▶ _Assignment_
Transcribe exactly, please, the lines from the one containing "Click the Sign up link" through the end of the records below, and leave out the pictures.

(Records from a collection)
#####
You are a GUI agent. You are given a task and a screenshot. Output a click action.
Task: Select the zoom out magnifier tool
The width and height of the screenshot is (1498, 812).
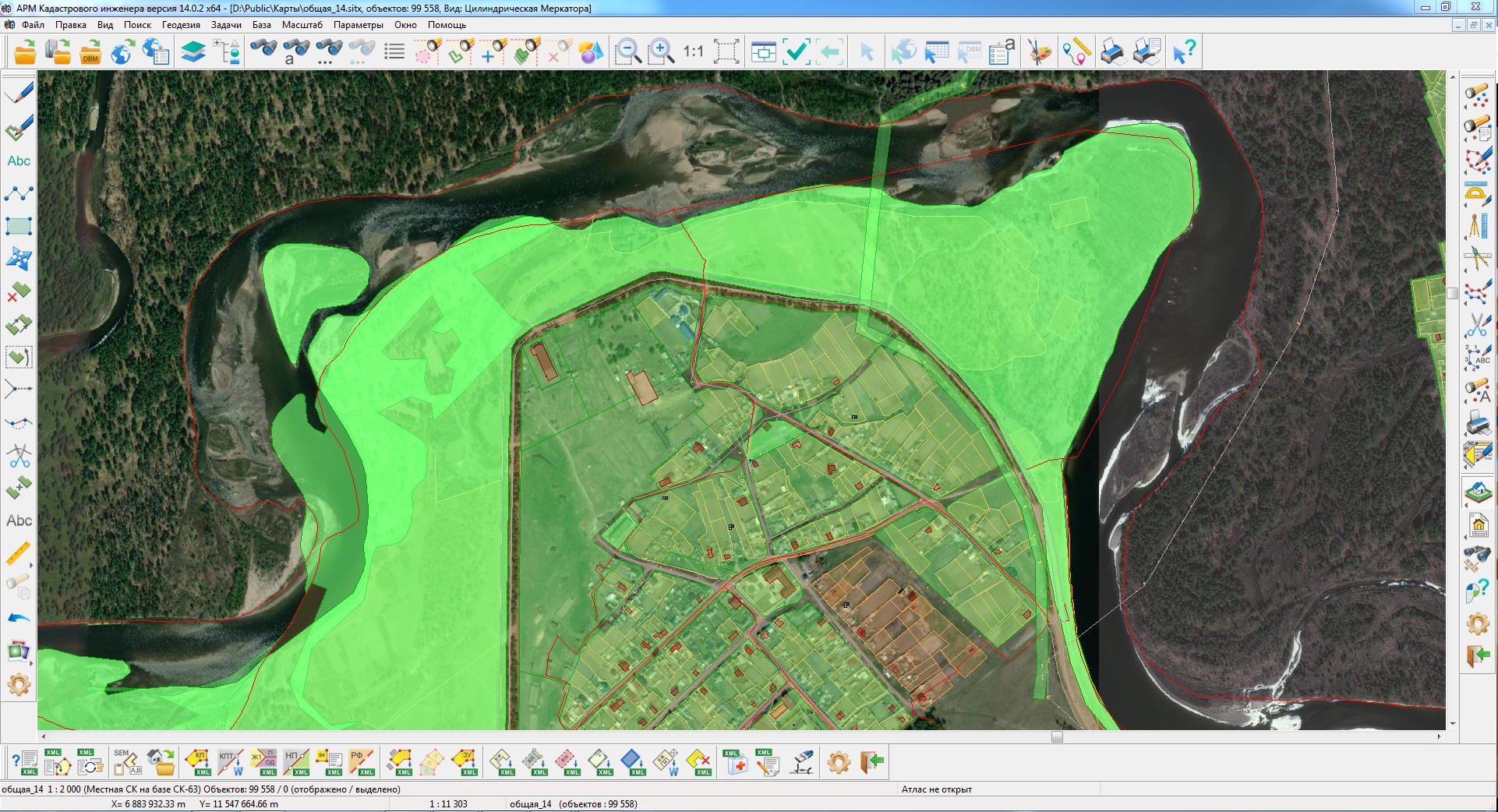tap(627, 52)
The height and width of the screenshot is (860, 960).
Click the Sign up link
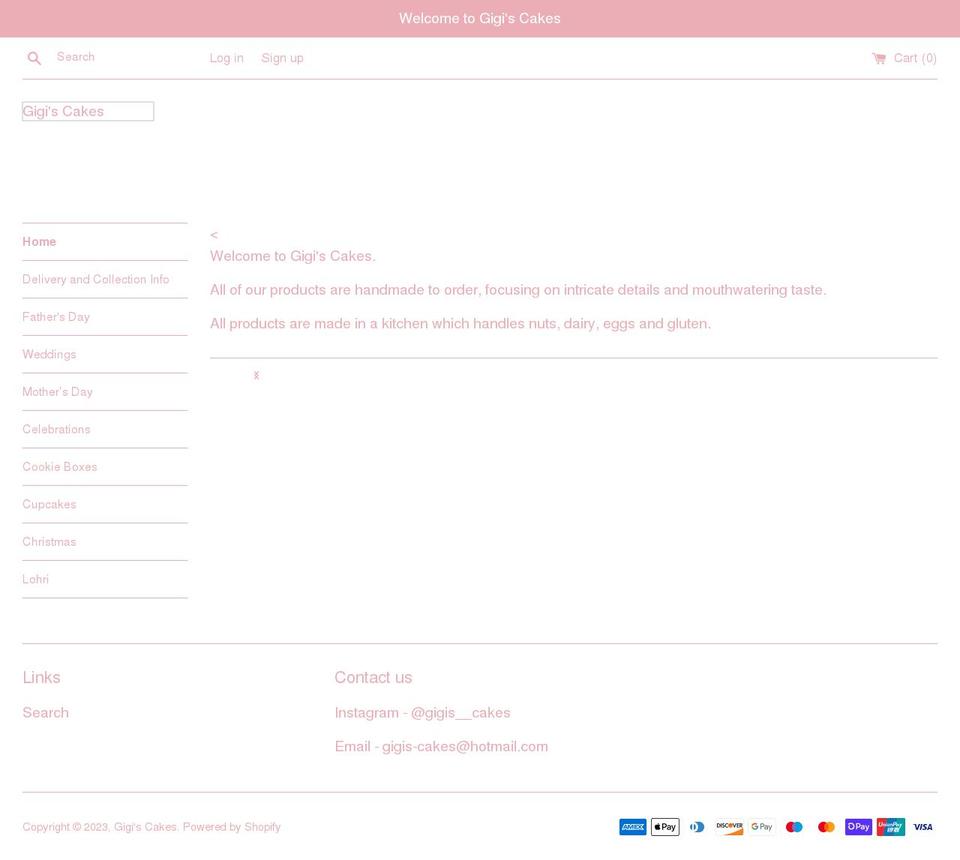(x=282, y=58)
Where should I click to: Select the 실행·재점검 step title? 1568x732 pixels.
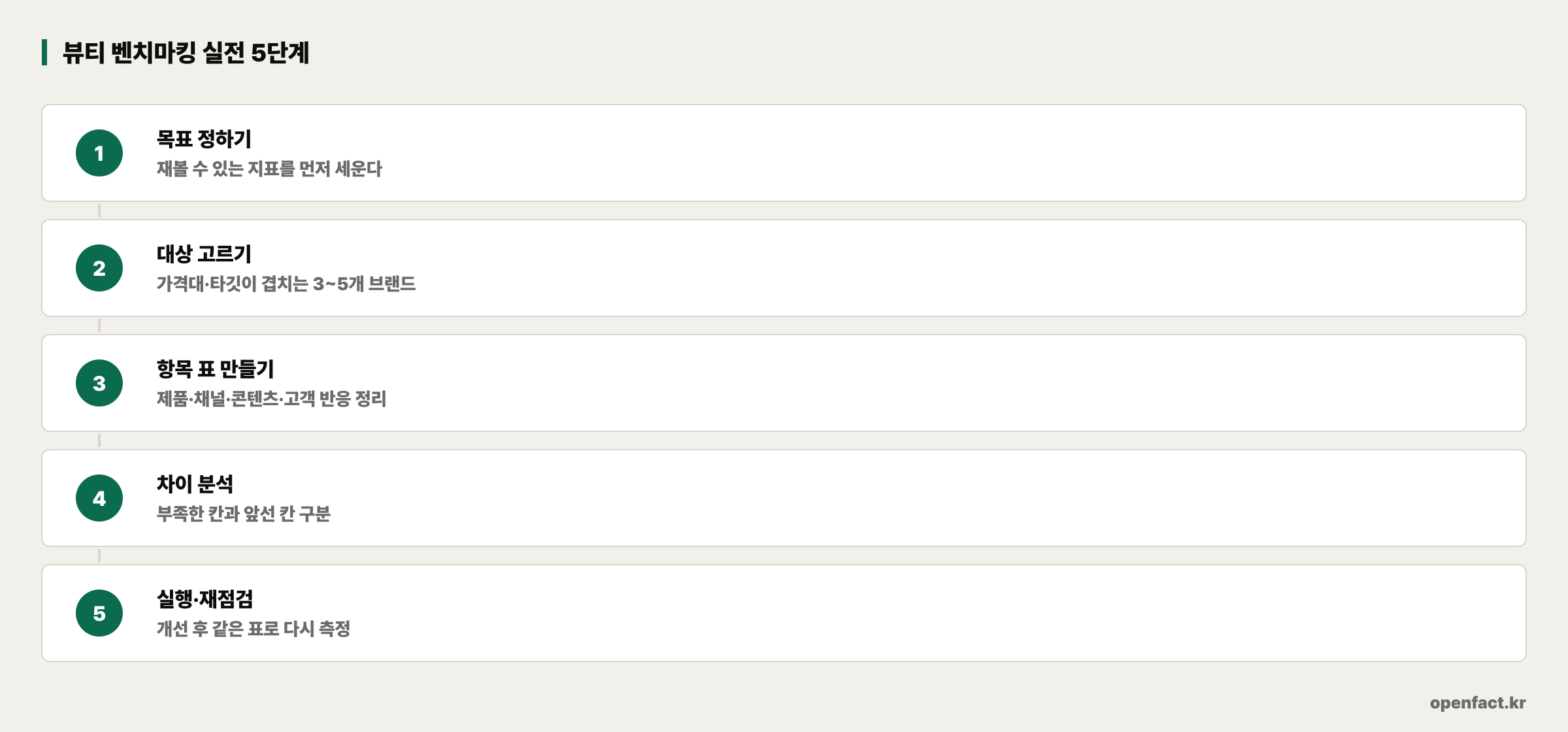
#####
▶ _The answer_
Click the Sign up link
(x=282, y=58)
Where should I click to: Select the 실행·재점검 step title? 1568x732 pixels.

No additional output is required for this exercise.